Once the line with "This screenshot has width=1024, height=576." is found in the data, output it and each following line exactly, up to and including the line with "Select the Doppler velocity panel title", and nothing before or after.

======== Input for this task

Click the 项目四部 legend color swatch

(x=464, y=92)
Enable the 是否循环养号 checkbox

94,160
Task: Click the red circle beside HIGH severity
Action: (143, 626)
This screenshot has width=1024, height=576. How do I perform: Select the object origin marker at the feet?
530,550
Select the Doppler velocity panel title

================
======== Input for this task

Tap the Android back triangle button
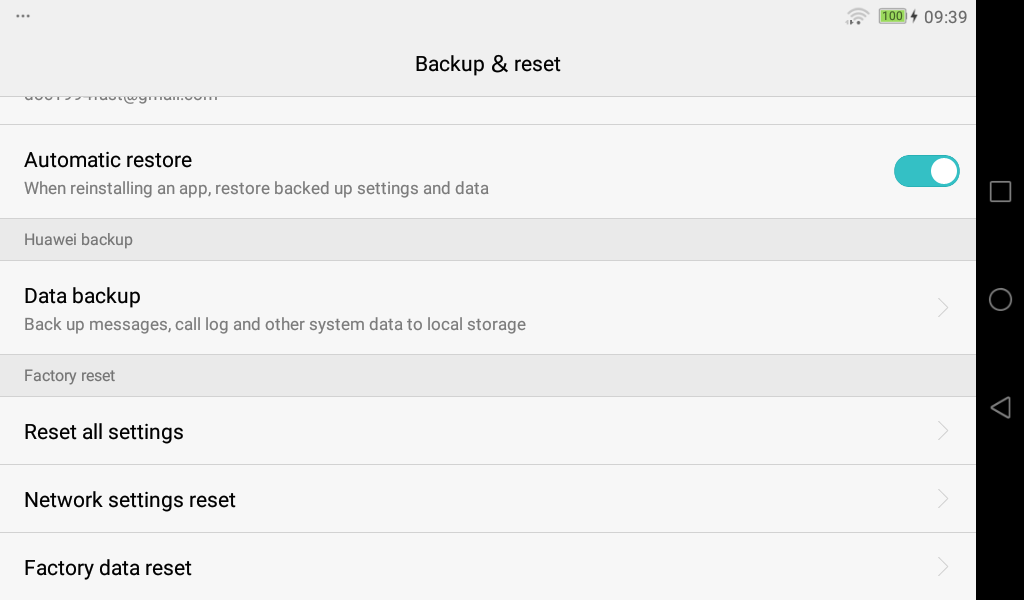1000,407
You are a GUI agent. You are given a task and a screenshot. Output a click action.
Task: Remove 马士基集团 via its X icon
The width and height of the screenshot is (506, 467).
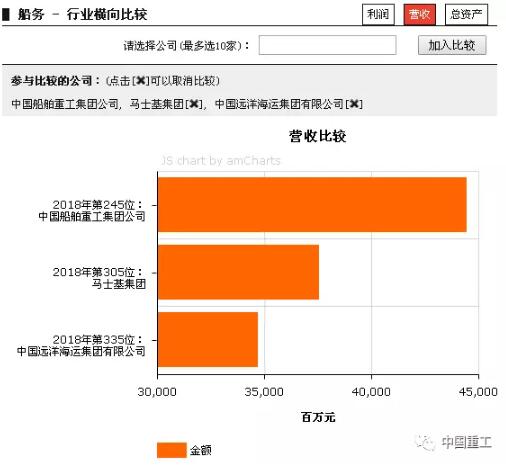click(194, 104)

================
======== Input for this task

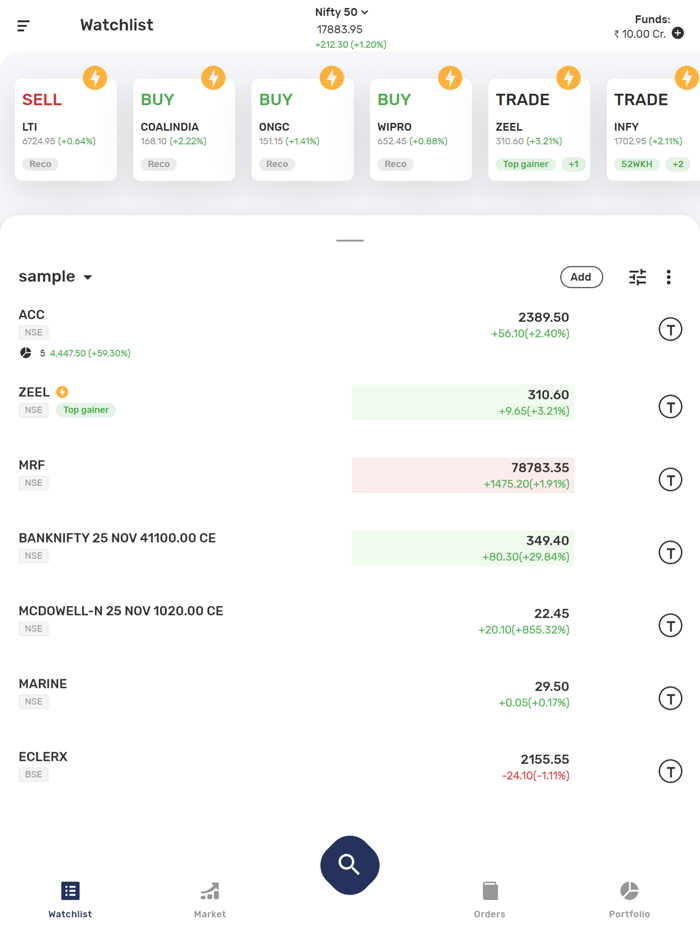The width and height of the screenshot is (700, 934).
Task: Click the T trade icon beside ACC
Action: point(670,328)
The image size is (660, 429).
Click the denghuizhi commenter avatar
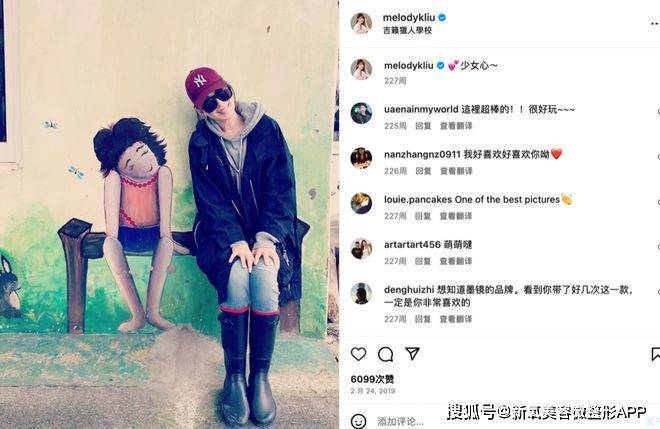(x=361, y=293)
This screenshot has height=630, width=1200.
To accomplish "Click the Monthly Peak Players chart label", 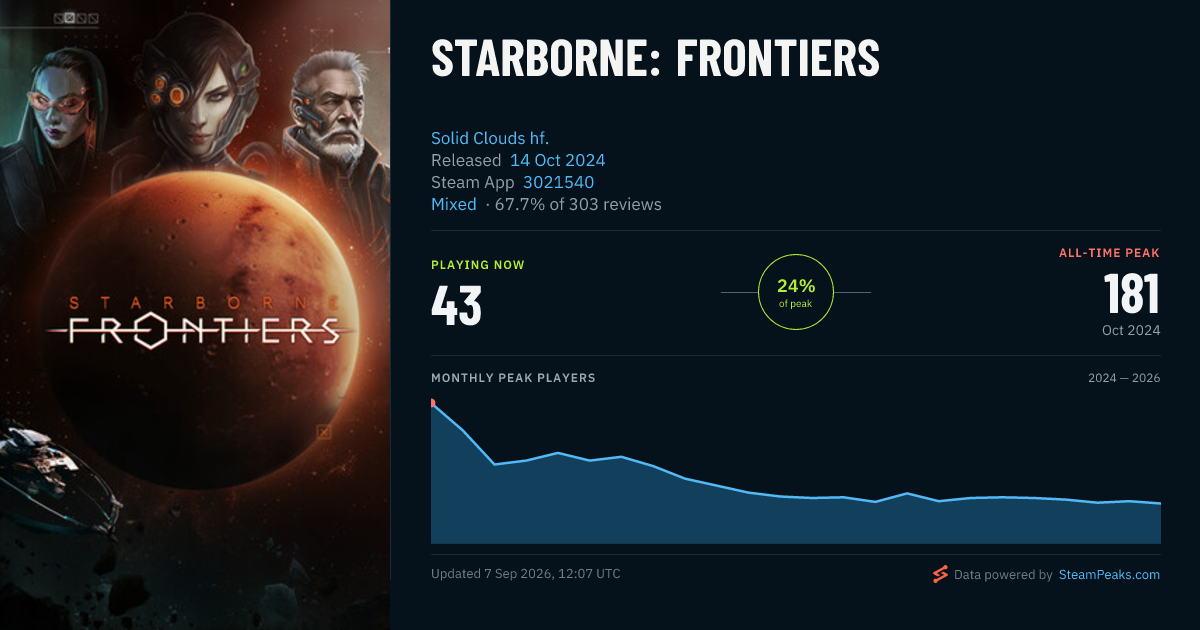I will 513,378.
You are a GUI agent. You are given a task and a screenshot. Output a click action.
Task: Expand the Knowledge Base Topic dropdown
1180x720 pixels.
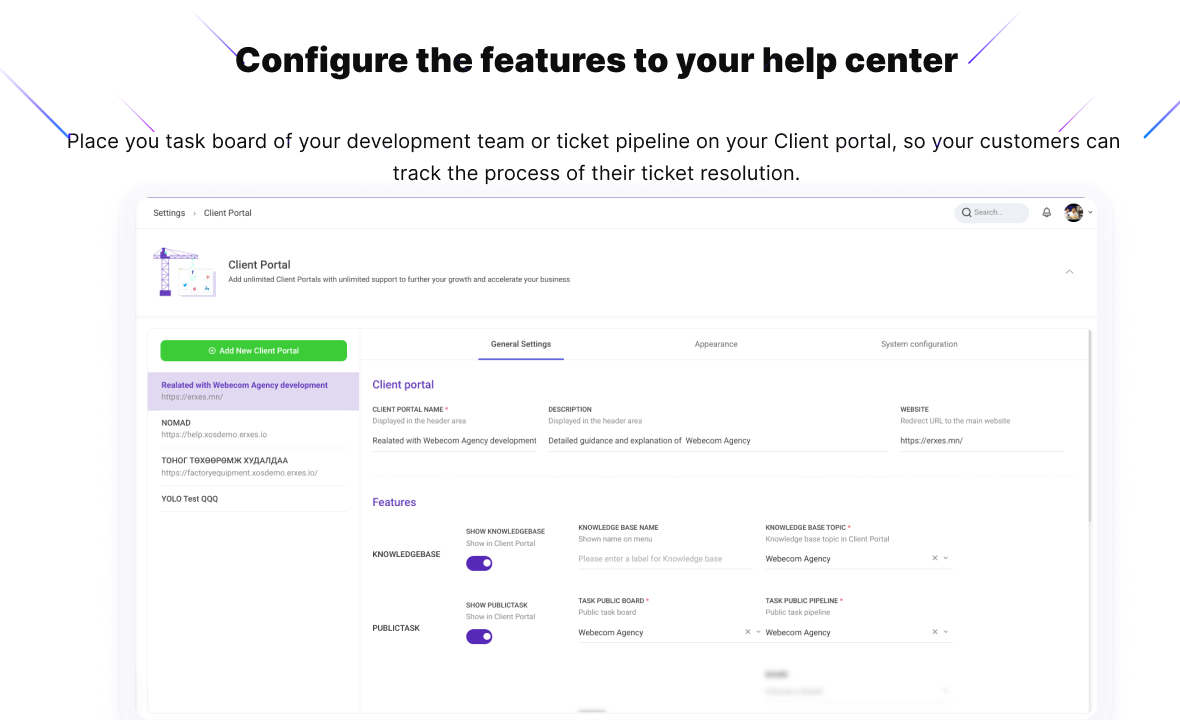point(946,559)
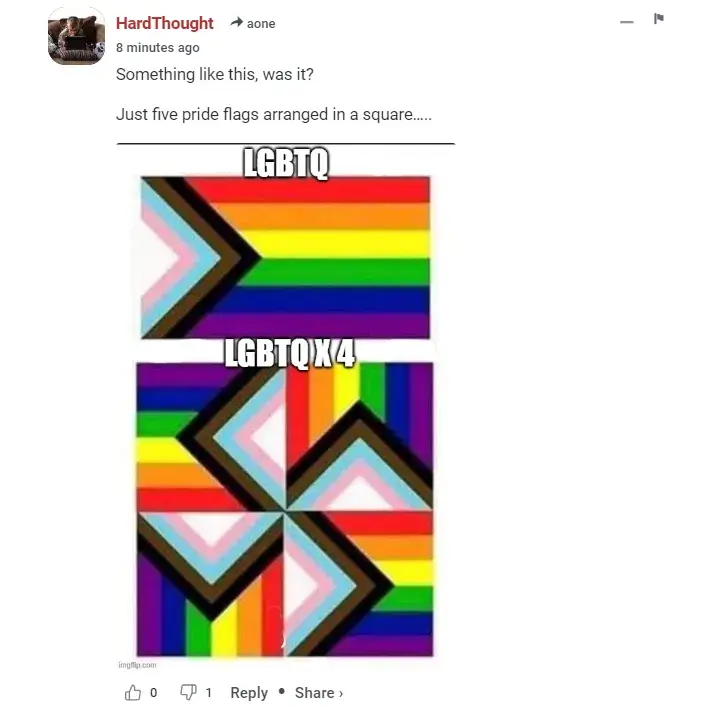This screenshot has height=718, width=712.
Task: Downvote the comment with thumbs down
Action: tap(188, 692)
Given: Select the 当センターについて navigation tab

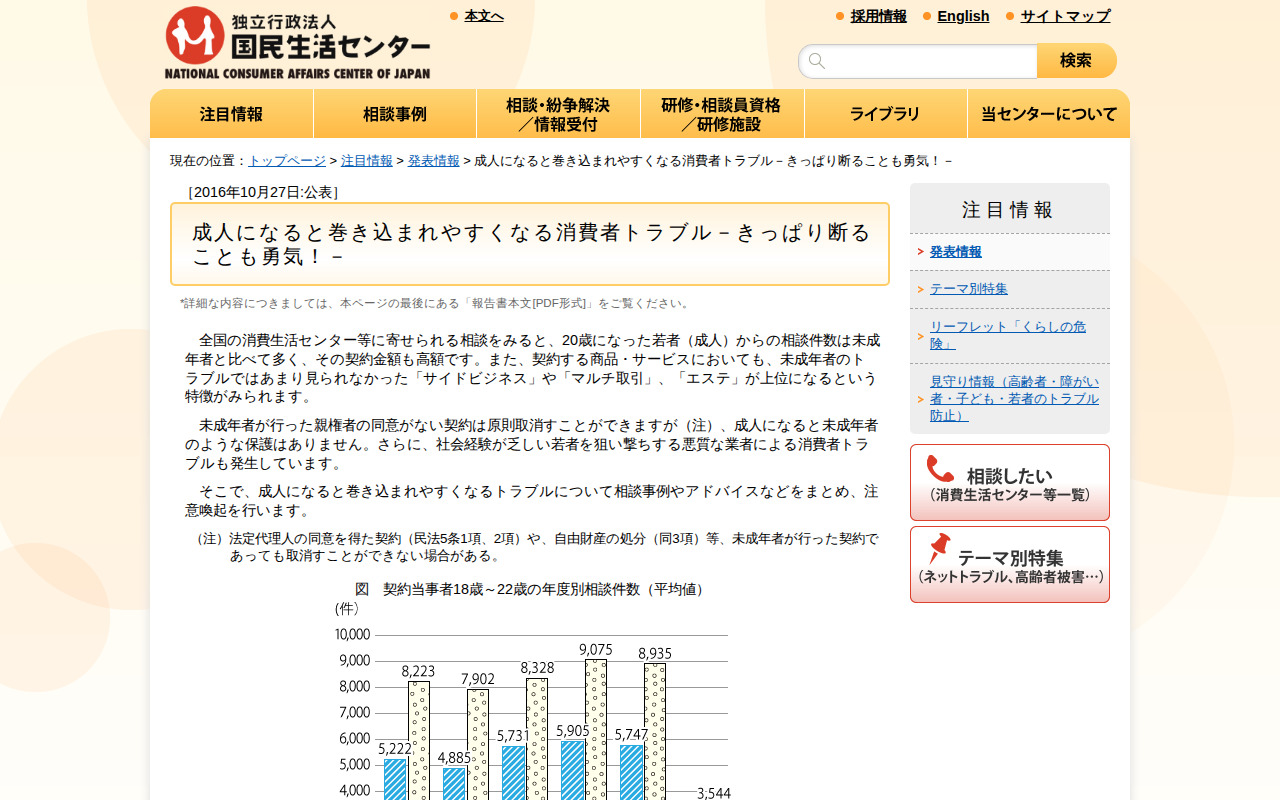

================

__Result of this task__:
This screenshot has width=1024, height=576. How do I perform: Select the object origin marker at the feet?
530,550
Select the Doppler velocity panel title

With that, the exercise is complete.